Keller Gunhild, Schally Andrew V, Nagy Attila, Baker Benjamin, Halmos Gabor, Engel Jörg B
Endocrine, Polypeptide and Cancer Institute, Veterans Affairs Medical Center, New Orleans, LA 70112, USA.
Int J Oncol. 2006 Jun;28(6):1507-13.
Malignant melanomas are characterized by a high intrinsic resistance to chemotherapy. Multiple drug resistance (MDR) can be mediated by transport proteins such as MDR-1, multidrug resistance-associated protein (MRP) or lung resistance protein (LRP). The cytotoxic analogue of somatostatin AN-238 consisting of 2-pyrrolinodoxorubicin (AN-201) linked to a somatostatin analogue RC-121 binds to receptors for somatostatin and is targeted to tumors expressing these receptors. We evaluated the expression of somatostatin receptors on human malignant melanoma tumor lines MRI-H255 and MRI-H187 and examined the effects of the targeted analogue AN-238 and its cytotoxic radical AN-201 on growth of these tumors in nude mice. We also studied the effects of AN-238 and AN-201 on the expression of MDR-1, MRP-1 and LRP by real-time PCR. AN-238 inhibited the growth of MRI-H255 and MRI-H187 tumors while AN-201 was ineffective. Blockade of somatostatin receptors by somatostatin analogue RC-121 abolished the effects of AN-238. Targeted therapy with AN-238 did not produce an induction of mRNA of MDR-1, MRP-1 or LRP. Our findings show that targeted chemotherapy with cytotoxic somatostatin analogue AN-238 inhibits the growth of malignant melanomas. AN-238 could provide a novel treatment approach for advanced malignant melanomas.

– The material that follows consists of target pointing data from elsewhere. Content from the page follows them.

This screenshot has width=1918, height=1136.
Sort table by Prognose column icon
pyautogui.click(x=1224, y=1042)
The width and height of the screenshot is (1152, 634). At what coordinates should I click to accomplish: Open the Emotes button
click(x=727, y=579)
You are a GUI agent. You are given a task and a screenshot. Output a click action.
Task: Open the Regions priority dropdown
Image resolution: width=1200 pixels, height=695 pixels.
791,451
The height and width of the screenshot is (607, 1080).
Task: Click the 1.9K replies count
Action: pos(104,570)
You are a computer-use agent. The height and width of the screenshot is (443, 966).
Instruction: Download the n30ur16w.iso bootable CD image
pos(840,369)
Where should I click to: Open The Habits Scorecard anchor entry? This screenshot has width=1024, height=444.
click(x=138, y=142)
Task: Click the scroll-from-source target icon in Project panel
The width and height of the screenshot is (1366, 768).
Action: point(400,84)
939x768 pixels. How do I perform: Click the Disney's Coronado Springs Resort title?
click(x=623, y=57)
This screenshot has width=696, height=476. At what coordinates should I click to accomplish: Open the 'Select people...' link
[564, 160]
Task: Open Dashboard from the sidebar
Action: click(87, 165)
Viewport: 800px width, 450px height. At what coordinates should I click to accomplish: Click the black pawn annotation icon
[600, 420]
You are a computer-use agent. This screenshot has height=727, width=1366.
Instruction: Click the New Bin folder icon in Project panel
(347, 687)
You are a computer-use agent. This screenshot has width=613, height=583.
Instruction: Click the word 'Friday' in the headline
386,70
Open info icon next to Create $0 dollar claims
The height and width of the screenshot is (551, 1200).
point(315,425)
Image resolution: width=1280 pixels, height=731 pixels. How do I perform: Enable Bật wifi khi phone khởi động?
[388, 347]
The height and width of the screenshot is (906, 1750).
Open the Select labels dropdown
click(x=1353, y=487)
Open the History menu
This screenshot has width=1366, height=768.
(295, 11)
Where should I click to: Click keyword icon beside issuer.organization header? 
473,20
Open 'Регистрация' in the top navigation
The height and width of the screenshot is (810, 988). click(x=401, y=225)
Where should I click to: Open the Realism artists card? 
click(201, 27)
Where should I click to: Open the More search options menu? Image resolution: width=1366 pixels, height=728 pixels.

恶性黑色素瘤的特点是对化疗具有高度的内在抗性。多药耐药性(MDR)可由诸如MDR-1、多药耐药相关蛋白(MRP)或肺耐药蛋白(LRP)等转运蛋白介导。生长抑素类似物AN-238的细胞毒性类似物由与生长抑素类似物RC-121相连的2-吡咯啉阿霉素(AN-201)组成,它与生长抑素受体结合,并靶向表达这些受体的肿瘤。我们评估了生长抑素受体在人恶性黑色素瘤肿瘤细胞系MRI-H255和MRI-H187上的表达,并研究了靶向类似物AN-238及其细胞毒性基团AN-201对这些肿瘤在裸鼠体内生长的影响。我们还通过实时PCR研究了AN-238和AN-201对MDR-1、MRP-1和LRP表达的影响。AN-238抑制了MRI-H255和MRI-H187肿瘤的生长,而AN-201则无效。生长抑素类似物RC-121对生长抑素受体的阻断消除了AN-238的作用。用AN-238进行靶向治疗并未诱导MDR-1、MRP-1或LRP的mRNA表达。我们的研究结果表明,用细胞毒性生长抑素类似物AN-238进行靶向化疗可抑制恶性黑色素瘤的生长。AN-238可为晚期恶性黑色素瘤提供一种新的治疗方法。